**Quoted text:**
--- Begin ---

Bug 39177

Summary: Bug: TextRun.setText sets incorrect length of text in the underlying StyleTextPropAtom.
Product: POI Reporter: Yegor Kozlov <yegor>
Component: HSLFAssignee: POI Developers List <dev>
Status: RESOLVED FIXED    
Severity: major    
Priority: P2    
Version: unspecified   
Target Milestone: ---   
Hardware: Other   
OS: All   
Attachments: Code which fixes the bug

Description Yegor Kozlov 2006-04-01 10:10:10 UTC
Nick, it seems there is a bug with stylings. I'm implementing TextBox shape and
get corrupted files.

Description:
 If change text via TextRun.setText and save the resulting ppt the output has
correct
structure but when opening it in PowerPoint it looks corrupted.

--- End ---

**Information shown:**
--- Begin ---

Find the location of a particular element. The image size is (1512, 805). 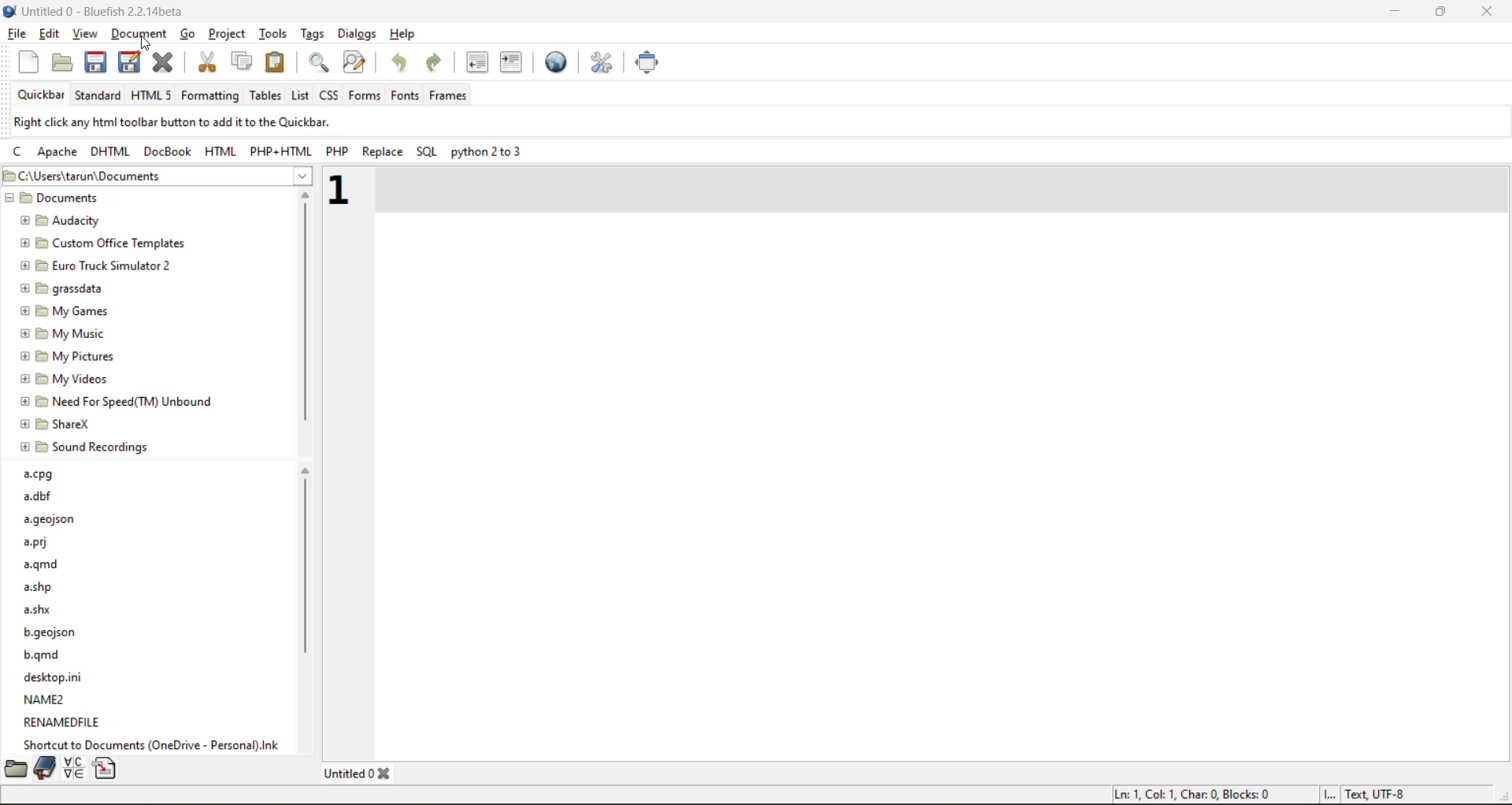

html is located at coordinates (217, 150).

--- End ---
--- Begin ---

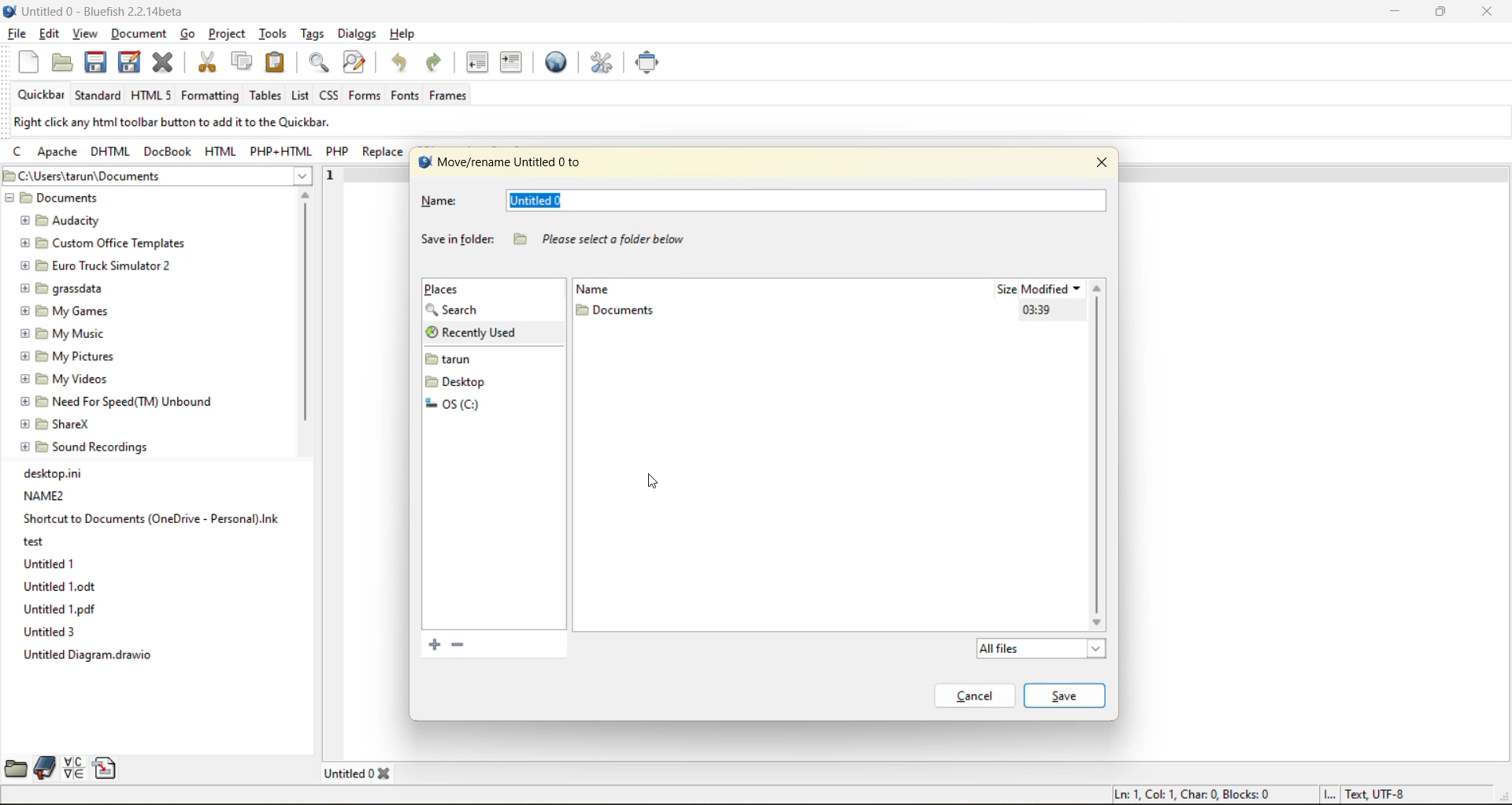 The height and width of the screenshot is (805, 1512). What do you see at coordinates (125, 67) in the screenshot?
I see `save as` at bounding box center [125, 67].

--- End ---

**What this task involves:**
Return the part of the bug report that begins at the words "Description Yegor Kozlov" and stops after "it looks corrupted.", copied word for word. The lines after the bug report are separate material, unrelated to it.

**Finished exercise:**
Description Yegor Kozlov 2006-04-01 10:10:10 UTC
Nick, it seems there is a bug with stylings. I'm implementing TextBox shape and
get corrupted files.

Description:
 If change text via TextRun.setText and save the resulting ppt the output has
correct
structure but when opening it in PowerPoint it looks corrupted.